Pioneering Photos of Suffragettes by Christina Broom

Widely considered to be the UK’s first female press photographer, Christina Broom (1862–1939) began her photographic career in 1903 at the age of 40.

Christina Broom took some of the best photographs of the brave women who campaigned for the vote in London in the years up to the outbreak of the First World War in 1914. When Christina worked at ‘Women’s Sunday’ in 1908 she was 46 years old and living at 38 Burnfoot Avenue in Fulham with her husband Albert Edward Broom and their only child, 18-year-old Winifred Margaret, known as Winnie. Due to a sporting injury in 1903, Albert Broom was unable to work, and Christina converted an interest into photography into a business. She borrowed a box camera and taught herself to be a commercial photographer, and came to earn a good living at this happy moment, now known as the “golden age of the postcard.”

In 1908, hundreds of women were frequently and noisily taking to the streets of the capital, claiming public spaces everywhere to demand the vote. Often within easy traveling distance of the Brooms, the Suffragettes and suffragists were irresistible and photogenic subjects. At the ‘Women’s Sunday’ meeting in Hyde Park, Christina Broom, who was less than five feet tall, managed to maneuver a tripod and a heavy half-plate box camera through the packed Hyde Park into a good position within two or three feet of platform 6 – one of 20 – and captured the earnest camaraderie of the speakers and their supporters.

It is not clear why Broom stopped photographing the women’s suffrage movement in the summer of 1913. Perhaps her other work became more popular and made more money. Perhaps the escalating militancy of the WPSU was the reason for the Brooms to end this particular line of work. Between the summers of 1913 and 1914 newspapers rand stories of broken windows, arson attacks on empty houses and churches, railways stations and sporting facilities, and axe attacks on works of art and museum displays. The days of beautifully dressed, photogenic women processing peacefully through the streets of London carrying artistic banners – Broom’s staple – were over.

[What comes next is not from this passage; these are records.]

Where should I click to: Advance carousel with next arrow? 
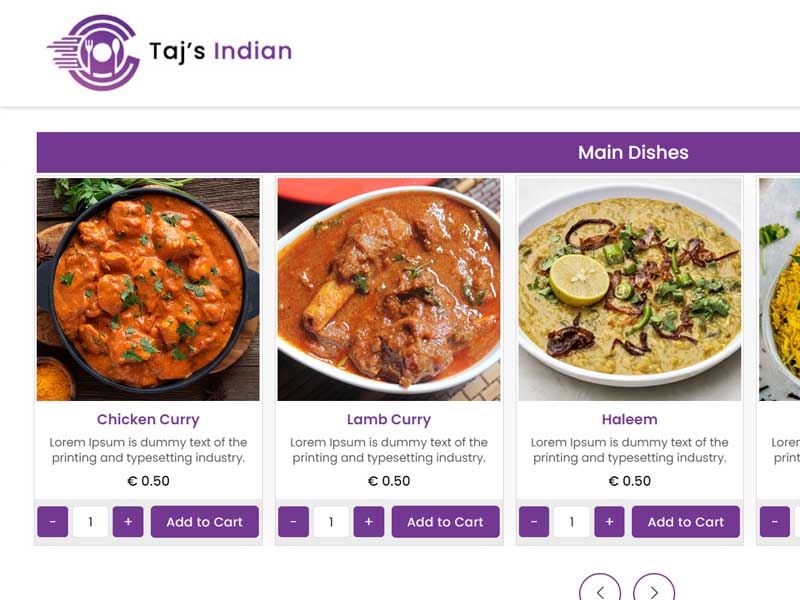click(654, 587)

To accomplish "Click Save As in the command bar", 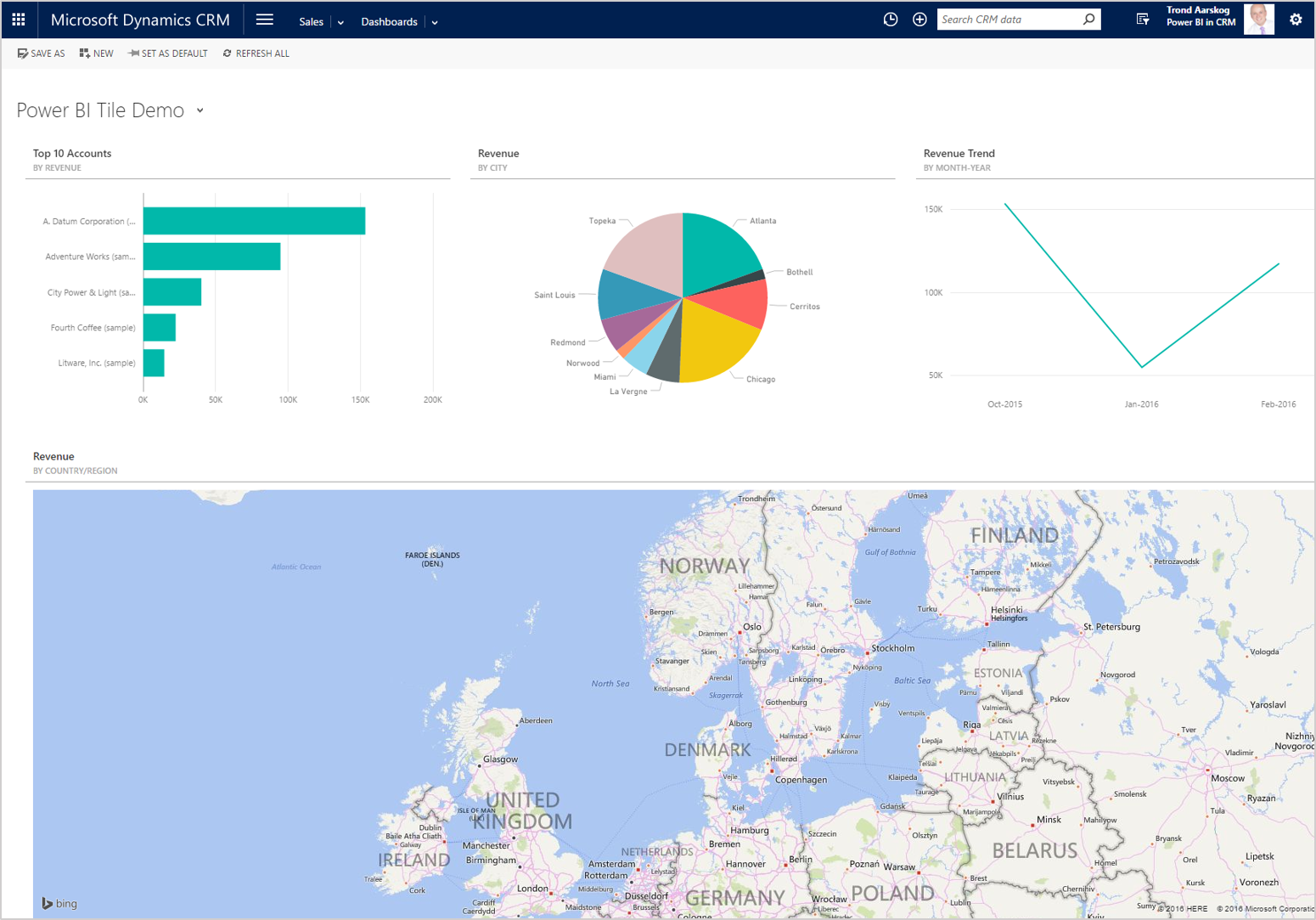I will click(41, 53).
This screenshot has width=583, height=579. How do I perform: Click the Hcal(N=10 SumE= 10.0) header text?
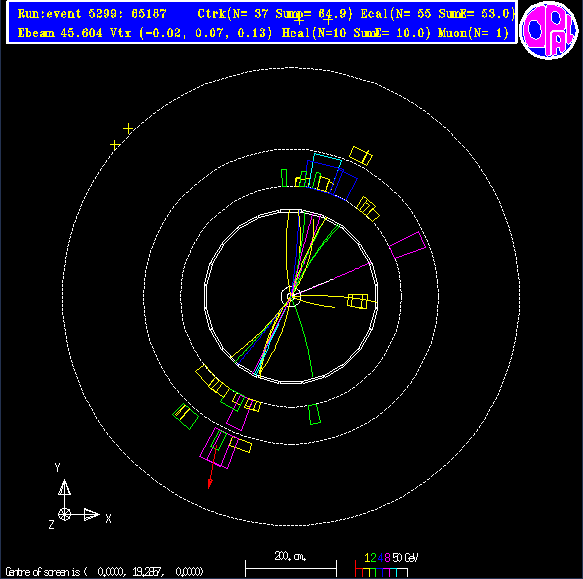point(356,33)
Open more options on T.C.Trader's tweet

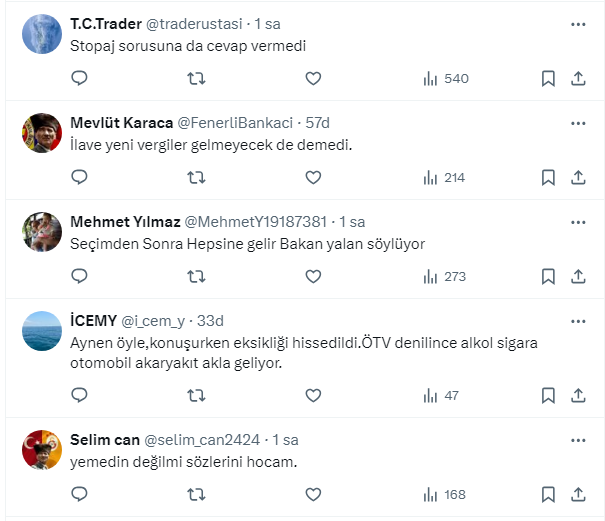point(578,23)
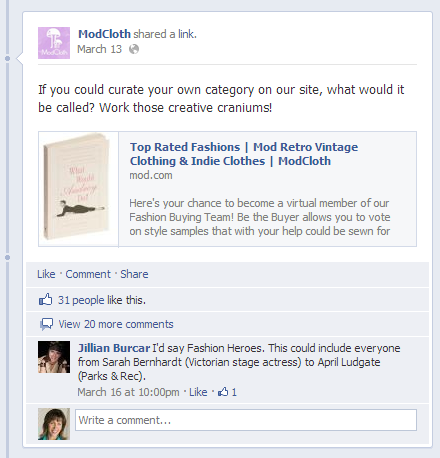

Take a look back at the Suffragettes from across Britain through these pictures taken by Christina Broom:

Women’s Social and Political Union Exhibition stand, probably at Claxton Hall during the Women’s Parliament, February 1908

Suffragettes in Hyde Park on Women’s Sunday, June 1908

Suffragette Charlotte (Charlie) Marsh at Hyde Park rally, 1908

Nurses and midwives from the Pageant of Women’s Trades and Professions marching to the Albert Hall, April 1909

Mounted suffragettes taking part in a procession to promote the Women’s Exhibition, May 1909

Charlotte Despard, president of the Women’s Freedom League, at the Green, White, & Gold Fair organized by the Women’s Freedom League, 1909

Christabel Pankhurst, co-founder of the Women’s Social and Political Union (WSPU), photographed inside the Women’s Exhibition, held at the Princes’ Skating Rink, Knightsbridge, May 1909

A suffragette in historic costume at the Green, White, & Gold Fair organized by the Women’s Freedom League, 1909

Suffragettes in a procession to promote the Women's Exhibition, 1909

Young suffragettes advertising the Women’s Exhibition, May 1909

The Sweets Stall at the Women’s Exhibition, Prince’s Skating Rink, May 1909

The Drum & Fife Band performing in a procession to promote the Women’s Exhibition, May 1909

The Catalogue and Enquiries stall at the Women’s Exhibition, Prince’s Skating Rink, Knightsbridge, May 1909

The reconstructed prison-cell exhibit at the Women’s Exhibition, Prince’s Skating Rink, Knightsbridge, May 1909

The Suffragette Barbara Ayrton dressed as a fisher girl to promote the Women’s Exhibition, May 1909

The Putney and Fulham Women’s Social and Political Union branch shop and office, 1910

Suffragette March in Hyde Park, July 1910

Portrait of Christina Broom taken by her daughter Winifred Broom, c. 1910

(via Museum of London)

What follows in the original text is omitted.